● What to produce
Below are some records: retype them all exactly, but not the pictures.

● Records provided

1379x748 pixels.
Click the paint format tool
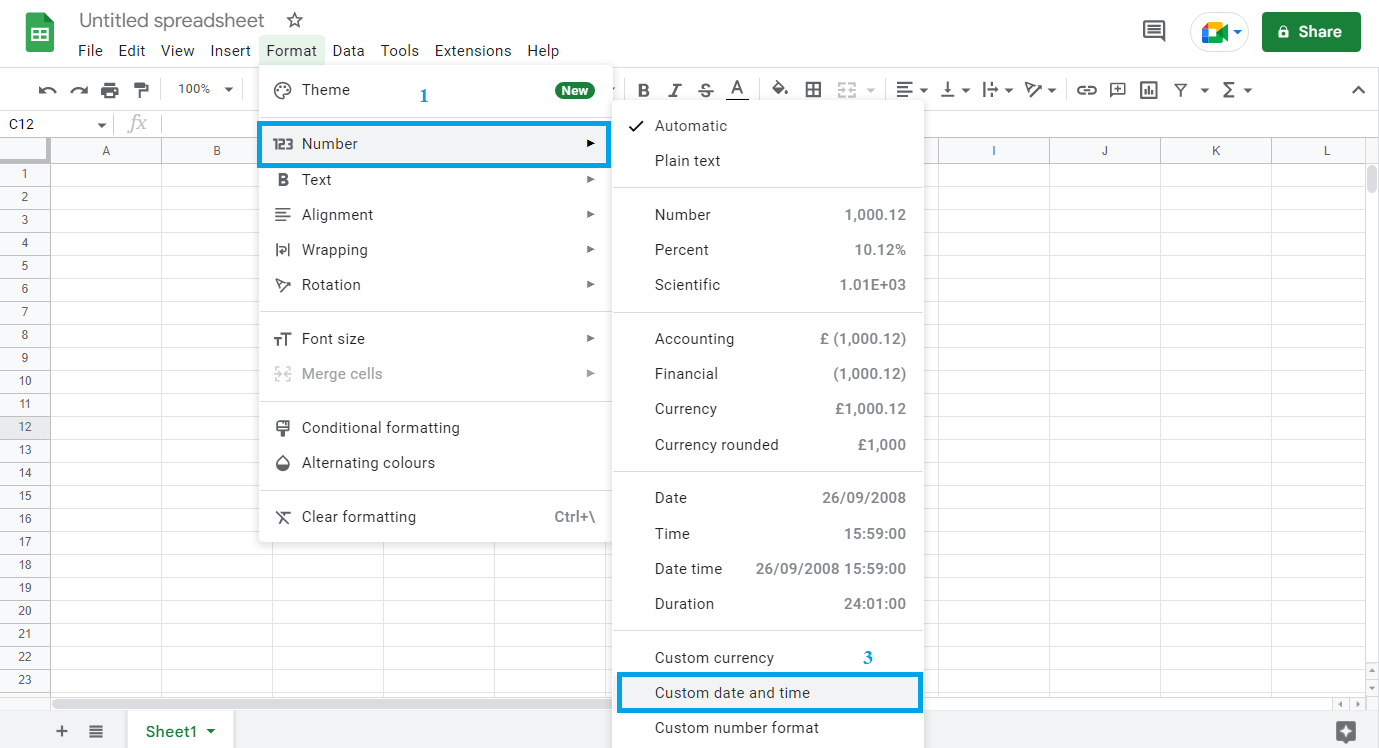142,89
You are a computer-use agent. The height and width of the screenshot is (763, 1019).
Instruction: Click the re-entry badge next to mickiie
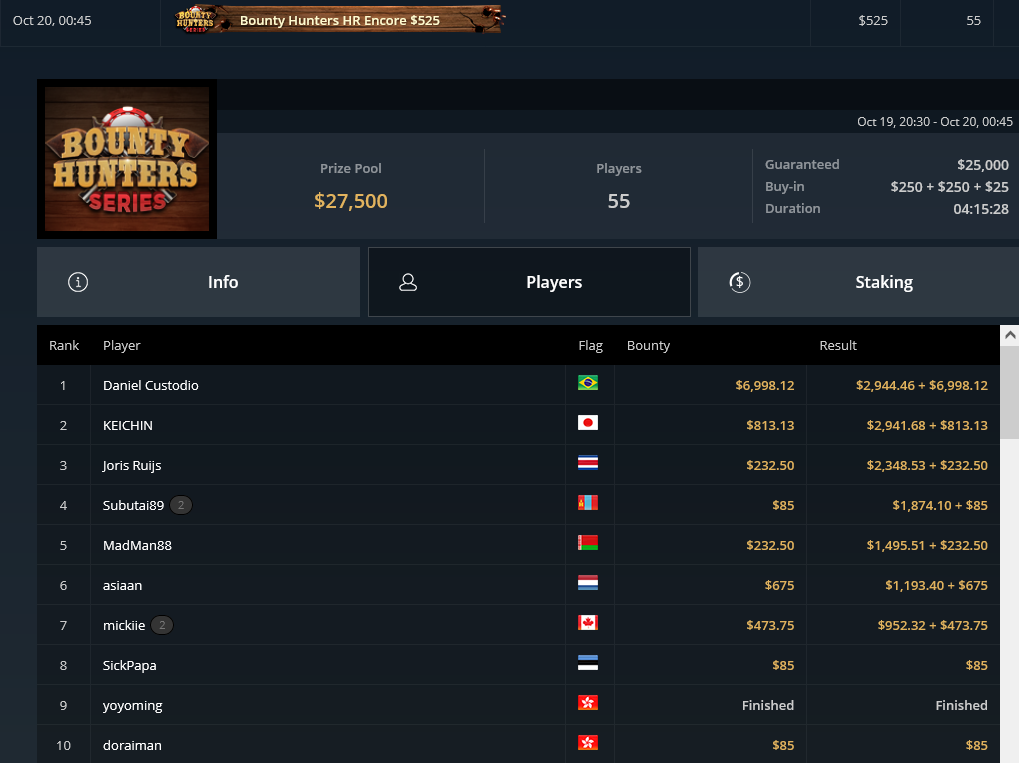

● Result for this exercise
1379x748 pixels.
Click the paint format tool
142,89
You are a computer-use agent. The height and width of the screenshot is (763, 1019).
Instruction: Click the re-entry badge next to mickiie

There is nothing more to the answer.